Firstly, you grew up in rural Canada in the 70s – what was that like? Can you always remember wanting to be an artist?
Well, I grew up on a farm, and sometimes I call it the “cruel farm,” because there was a lot of slaughter and castration going on. On a daily basis, so I’d routinely see animals being – we slaughtered our own animals and castrated our own pigs. You know, my father and grandfather would drown the kittens and all that stuff – so you know there was a lot going on that was kind of horrific, but on the other hand it was very idyllic too – it was a small two-hundred-acre farm. As a kid it seemed huge . It was really beautiful and we had our own vegetable gardens and fruit trees.

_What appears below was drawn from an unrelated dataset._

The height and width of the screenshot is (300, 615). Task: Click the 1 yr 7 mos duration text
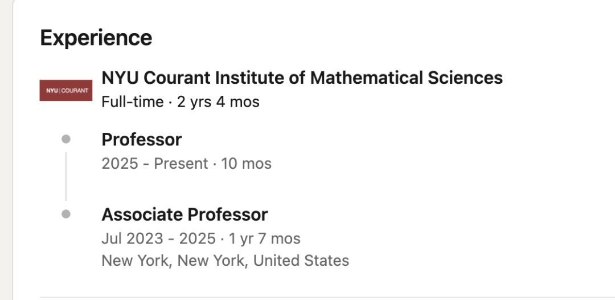(265, 238)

You just mentioned drowning kittens?
Yeah. Well, actually we had a little dog that was – I mean, my father was a hunter and a trapper as well, he was kind of a Daniel Boone type – and I would never kill anything myself, but I would go with him and watch him shoot and trap animals. Coon hunting was always really cool in the fall, because you would run through these cornfields at night with the hounds and the flashlights – so we had this little dog when I was like two or three years old that was named Tippy that was more like a pet, because the hound dogs were strictly for hunting, and they were kind of mean – it was okay, but they were a bit scary – and then the little dog [Tippy] was jealous of me, because – I guess this is the way the story goes – it was biting me, so my father took it out behind the barn and shot it.
That’s my favorite childhood story.
So, those kind of stories, or those kinds of memories had a profound effect on your art? Yeah, I would say so. Because I was always a little sissy. My parents were amazing people – really gentle people – even in this harsh environment. And they are still married after 57 years or something and still living on the same farm, so when I go up there it all comes flooding back. But yeah, I think my work expresses some of that violence and also it was kind of – I don’t know – it was a time where the world wasn’t so global – so it was very isolated and you kind of were able to live your life without processing so much negativity and everything – so it was a little enclave of sanity in a way.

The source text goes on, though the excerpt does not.